As well as “a declaration that the findings of the NJC Investigation Committee chaired by the 4th Defendant as contained in the ‘Investigative Panel Report’ dated 6th July 2011 submitted to the 1st Defendant and addressed to the 2nd Defendant, Justice Dahiru Musdapher, are perverse, unreasonable, and violates the fundamental rights of the Plaintiff to fair hearing, guaranteed under Section 36 of the 1999 Constitution (as amended) and the African Charter on Human and Peoples Right”.
He is also praying the court to invoke its original jurisdiction and set aside the proceedings and findings of the NJC Investigation Committee contained in its report dated 6th day of July, 2011, the recommendations of the Justice Ibrahim Auta led panel and all actions, decisions, proceedings and administrative directives arising from or based on such recommendations.

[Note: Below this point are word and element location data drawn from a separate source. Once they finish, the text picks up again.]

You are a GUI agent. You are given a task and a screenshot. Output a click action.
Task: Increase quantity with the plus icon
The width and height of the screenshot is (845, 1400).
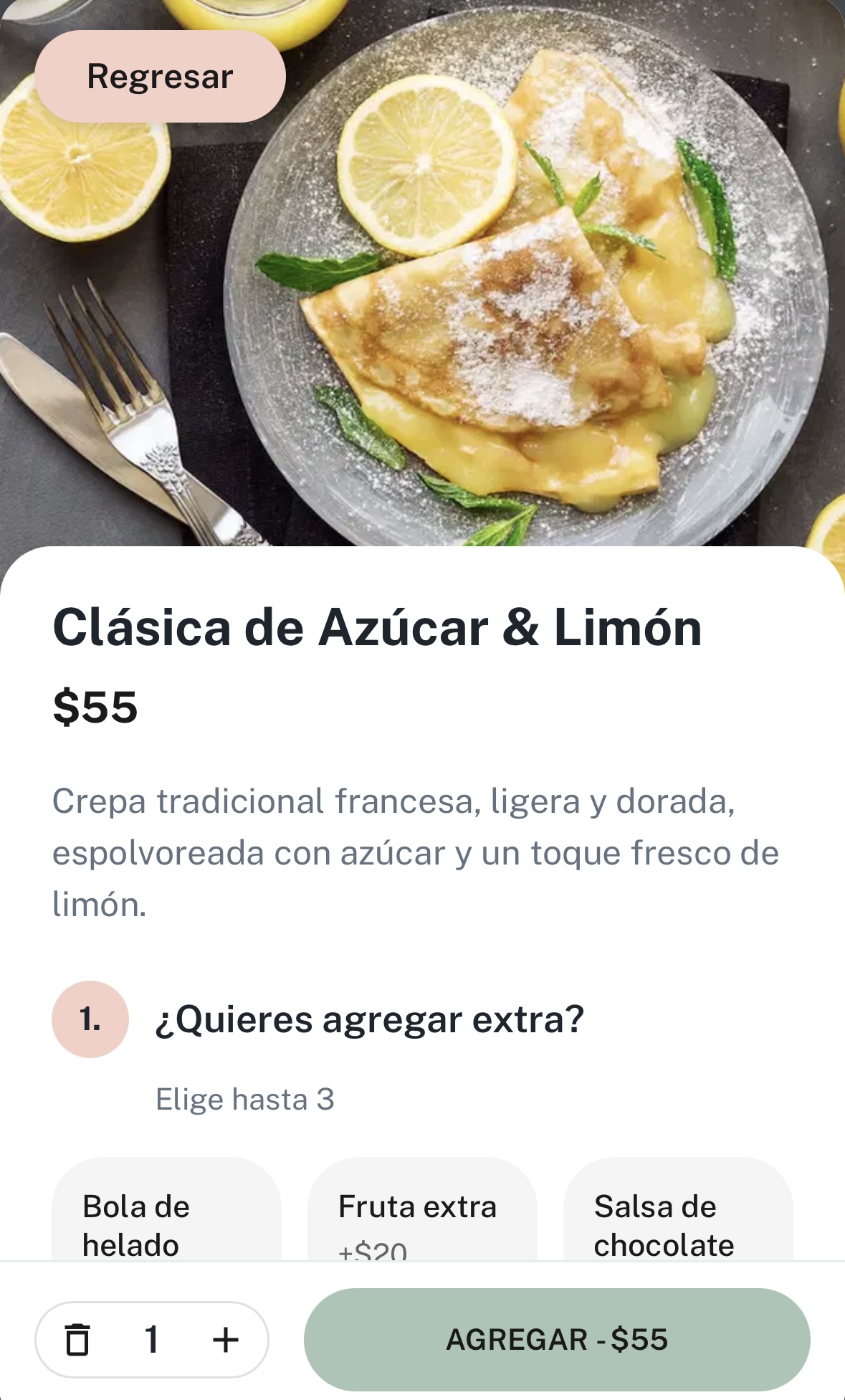226,1339
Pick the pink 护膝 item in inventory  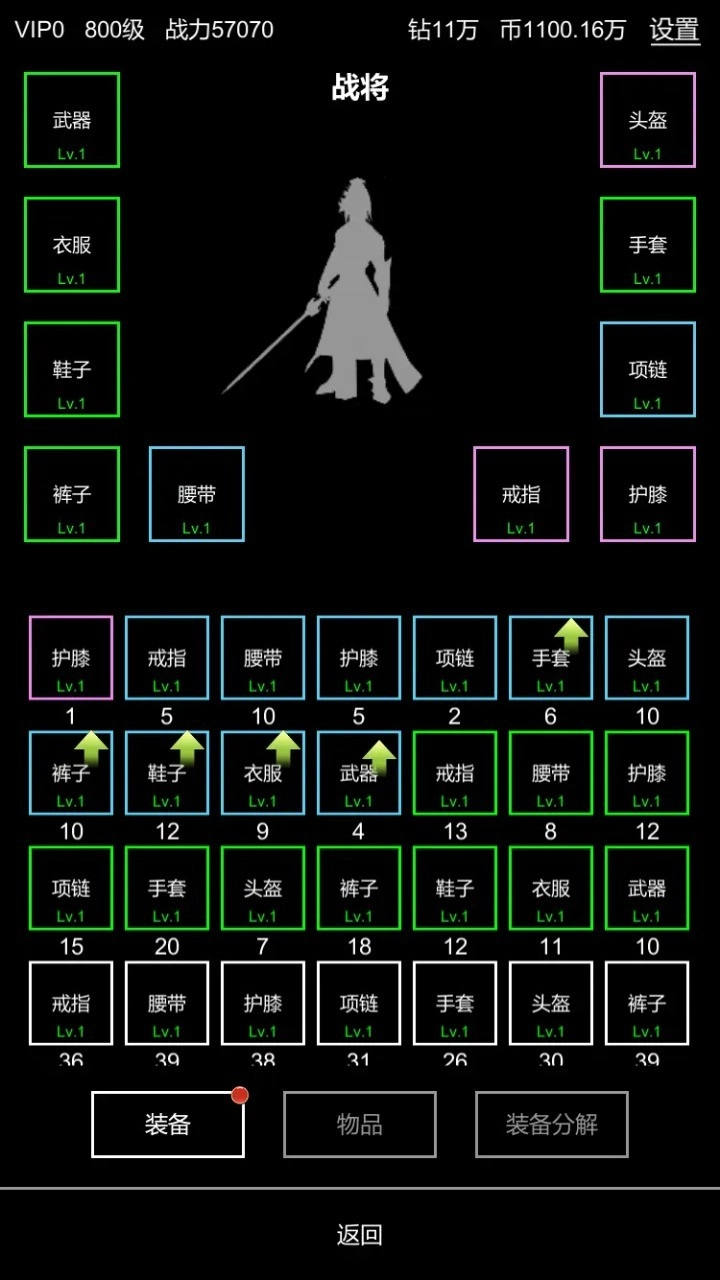click(71, 658)
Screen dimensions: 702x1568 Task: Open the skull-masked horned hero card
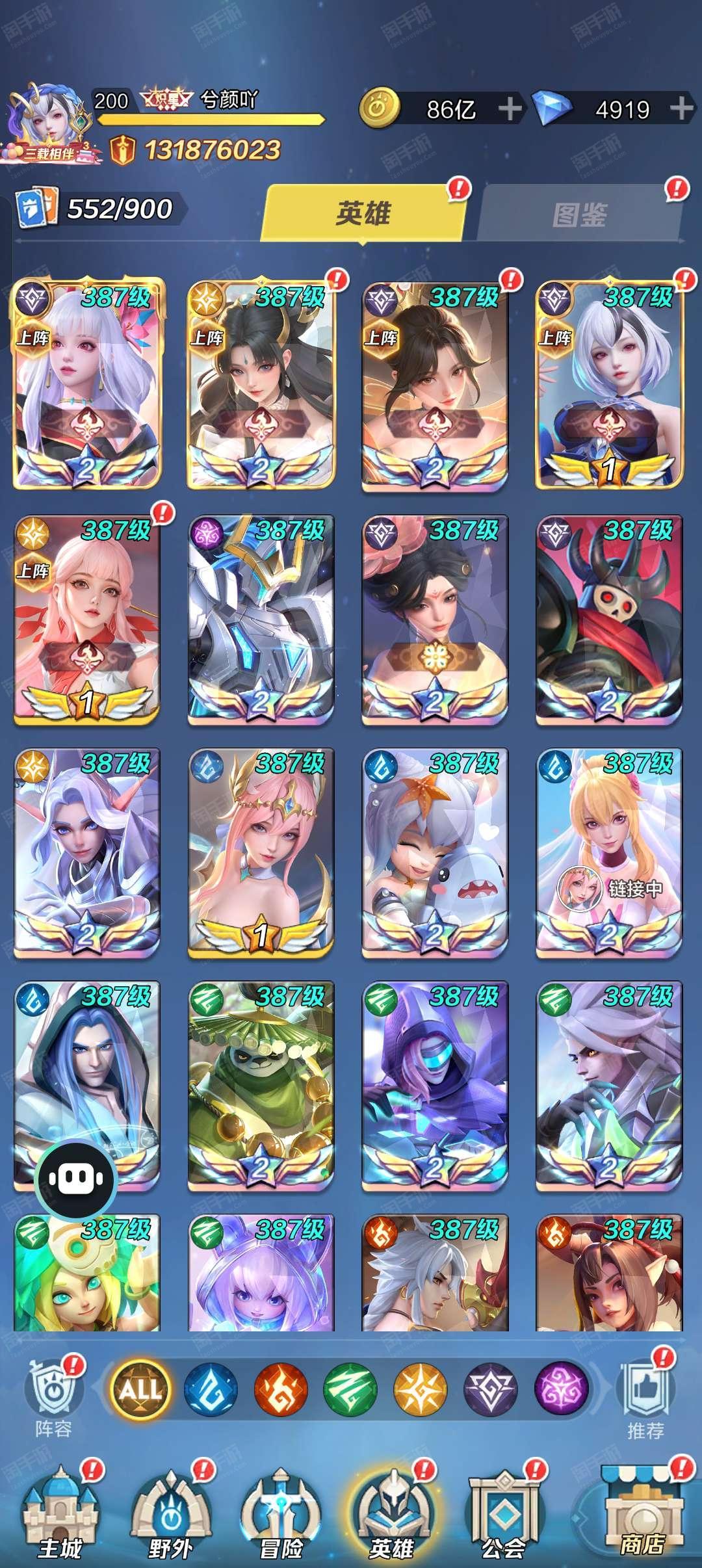click(x=609, y=620)
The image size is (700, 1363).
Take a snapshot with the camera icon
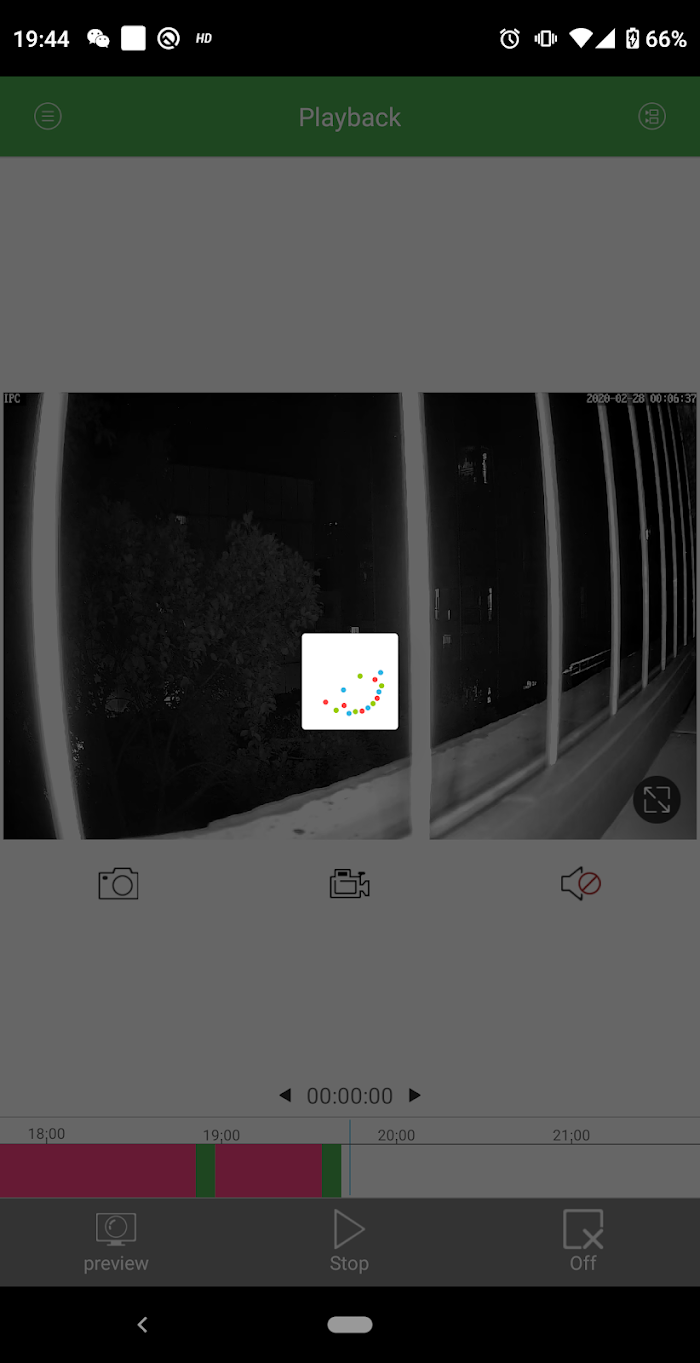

On the allegations of ‘judicial recklessness’ he earlier leveled against the CJN in relation to the Sokoto State gubernatorial election appeal in 2007, Justice Salami urged the trial court to issue “a declaration that the 3rd Defendant, CJN, has no power under the Constitution of the Federal Republic of Nigeria 1999(as amended) to issue as administrative directive halting or purporting to halt the delivery of judgment by panel of the Court of Appeal in a Governorship Election Petition and that any exercise of such power by the 3rd Defendant is ultra vires and in breach of the combined effect inter alia of Sections 6, 232, 233,234, and 246 of the said Constitution”.
Even as he has urged the High Court to “restrain the NJC, its acting chairman, Justice Musdapher, and the CJN, their agents, servants and / or privies and all functionaries of the 1st Defendant or otherwise, howsoever, from acting on, relying on, recommending or taking or further taking any action or decision whatsoever in respect of the findings of Abdullahi and the Auta Panels.
Issue “an order setting aside the warning letter dated 9th August, 2011 Ref. No: NJC/f.2/CA1/1/273 written by the NJC to the Plaintiff.
“A perpetual injunction restraining the 1st, 2nd, and 3rd Defendants from taking any or further action, reaching any conclusions or issuing any directive(s) in any form whatsoever in respect of the various petitions written against the Plaintiff in respect of which the 4th Defendant’s (Abdullahi) Panel was set up by the 1st and 2nd Defendants.
Likewise “a perpetual injunction restraining the 1st, 2nd, and 3rd Defendants from taking any or further action, reaching any conclusions or issuing any directive(s) in any form whatsoever in respect of the findings and recommendations of the NJC Investigation Committee chaired by the 4th Defendant and the three-man (Auta) Panel chaired by the 9th Defendant.”